◆ Assignment
Find how many lines in this data contain the string "agent". Respond with only that number.

Records from a data source:
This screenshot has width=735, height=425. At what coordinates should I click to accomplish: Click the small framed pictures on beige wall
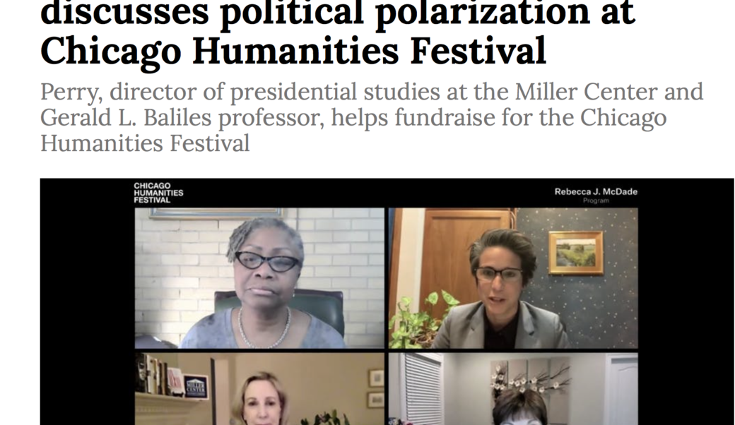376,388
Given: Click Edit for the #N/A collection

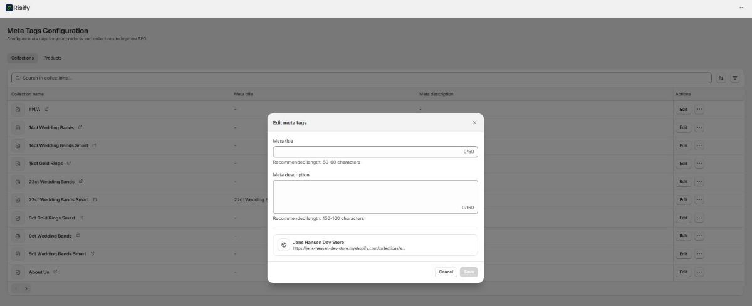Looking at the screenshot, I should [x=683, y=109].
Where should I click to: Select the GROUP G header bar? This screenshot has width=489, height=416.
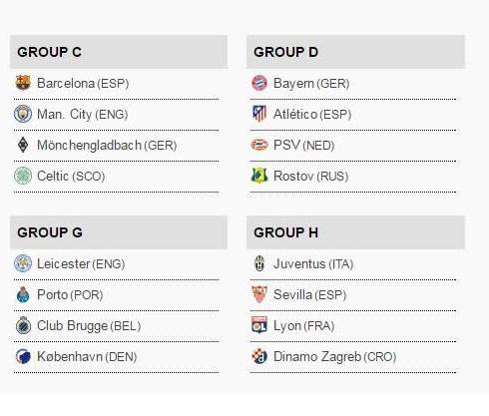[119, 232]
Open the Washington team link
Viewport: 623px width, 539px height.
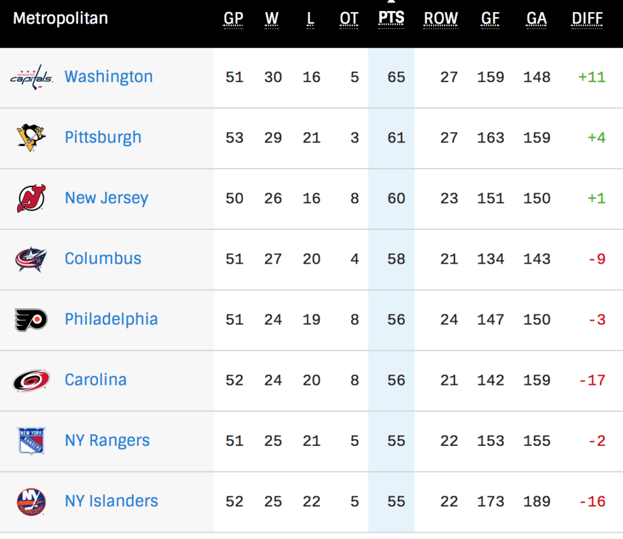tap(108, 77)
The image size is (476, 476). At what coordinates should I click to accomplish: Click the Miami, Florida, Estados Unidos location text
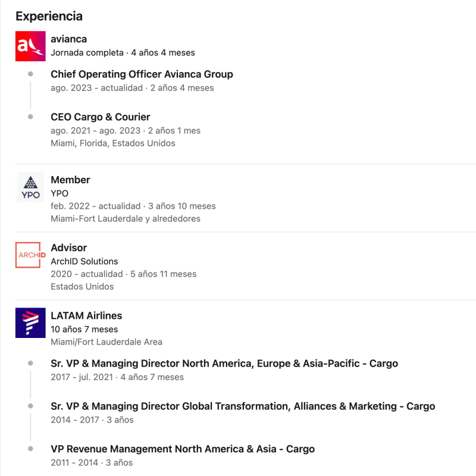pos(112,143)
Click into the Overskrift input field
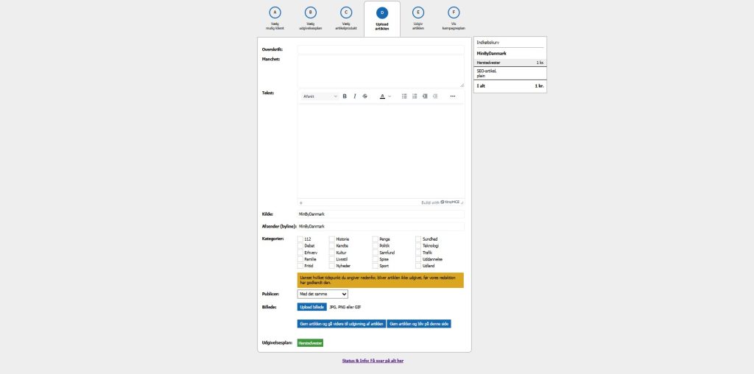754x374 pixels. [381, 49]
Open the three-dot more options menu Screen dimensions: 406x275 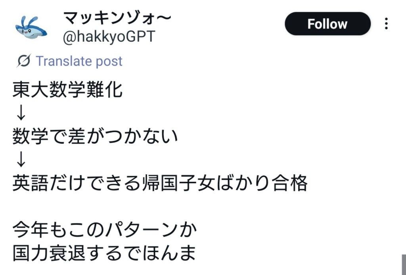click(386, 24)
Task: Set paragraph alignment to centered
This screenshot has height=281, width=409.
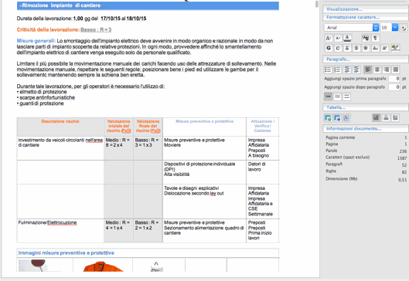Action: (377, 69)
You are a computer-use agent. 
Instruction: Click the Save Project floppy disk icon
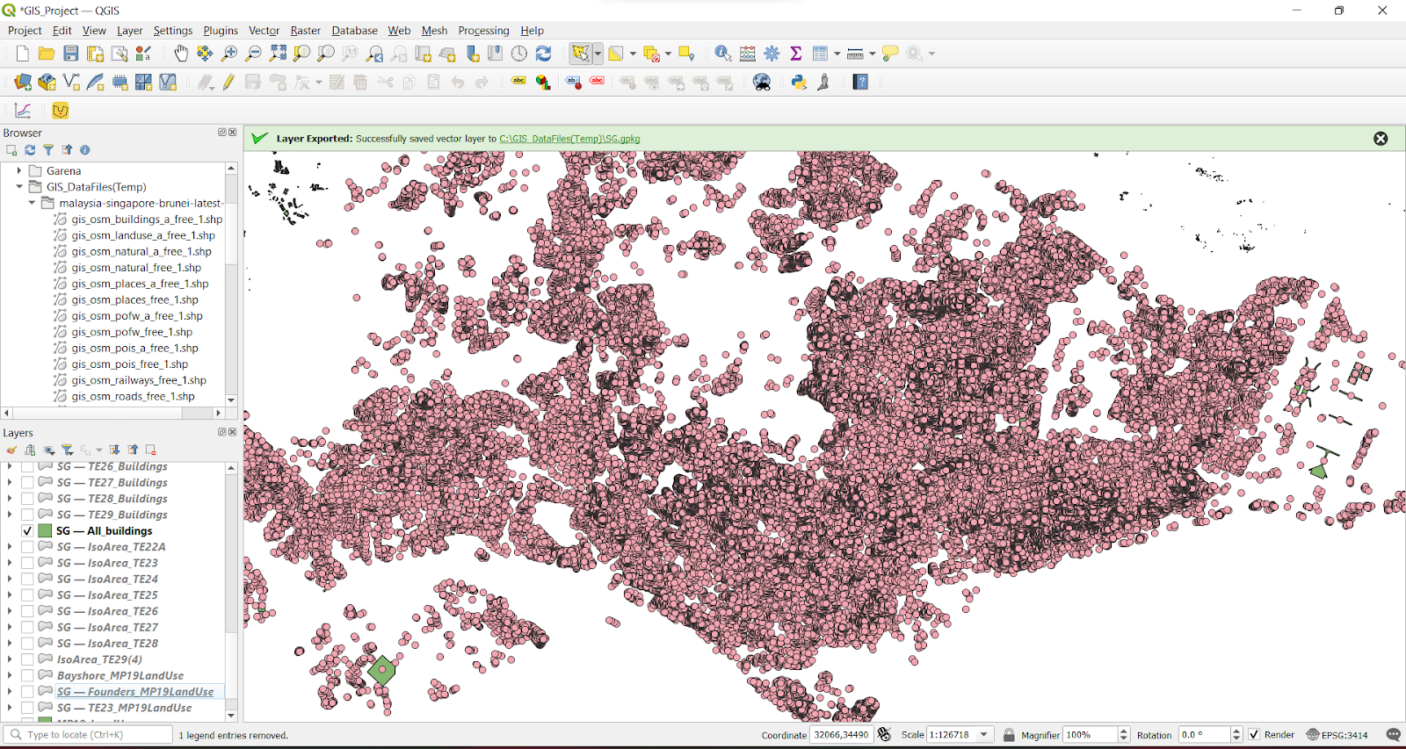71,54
---
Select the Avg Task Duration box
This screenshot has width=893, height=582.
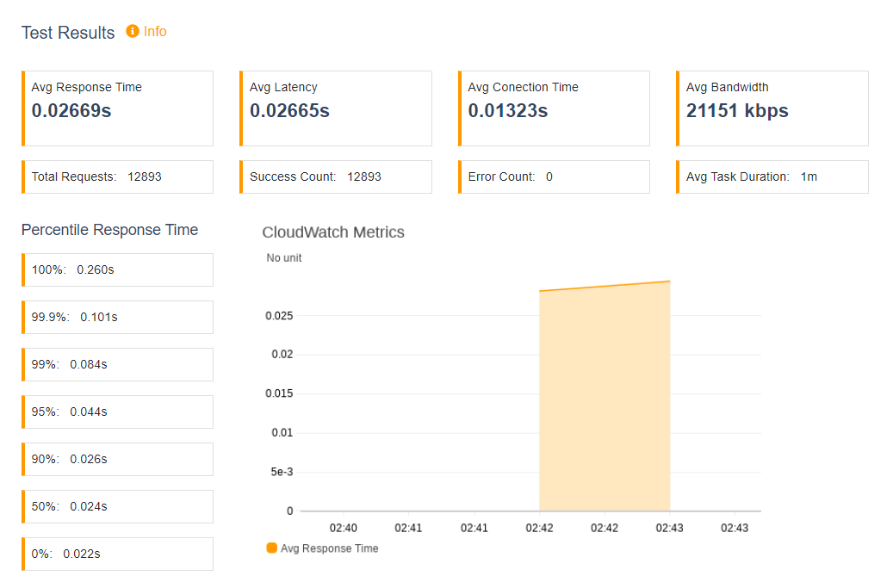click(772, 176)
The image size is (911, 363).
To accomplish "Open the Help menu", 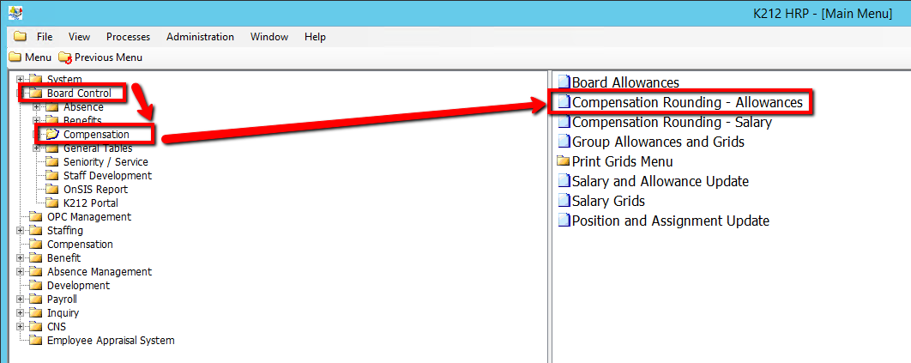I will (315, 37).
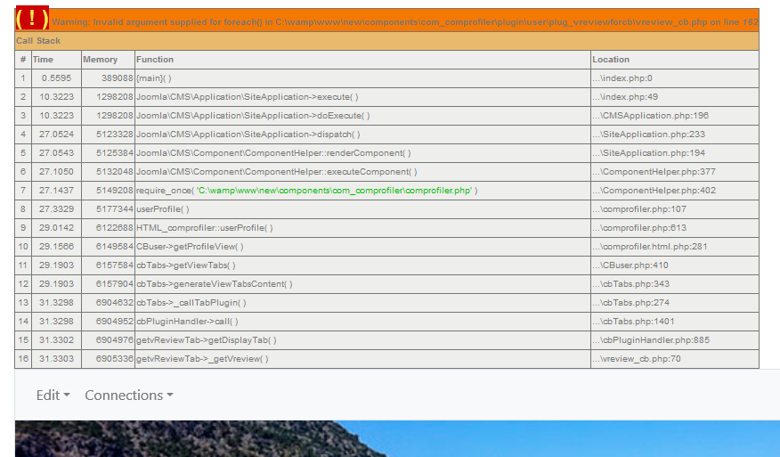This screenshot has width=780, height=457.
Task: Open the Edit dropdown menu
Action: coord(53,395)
--
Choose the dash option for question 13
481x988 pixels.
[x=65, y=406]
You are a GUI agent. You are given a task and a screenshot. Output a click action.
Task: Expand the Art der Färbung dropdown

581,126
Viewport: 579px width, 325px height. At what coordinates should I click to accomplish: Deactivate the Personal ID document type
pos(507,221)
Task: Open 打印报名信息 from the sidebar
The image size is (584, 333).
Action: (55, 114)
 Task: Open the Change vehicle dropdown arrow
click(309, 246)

◆ Answer box
2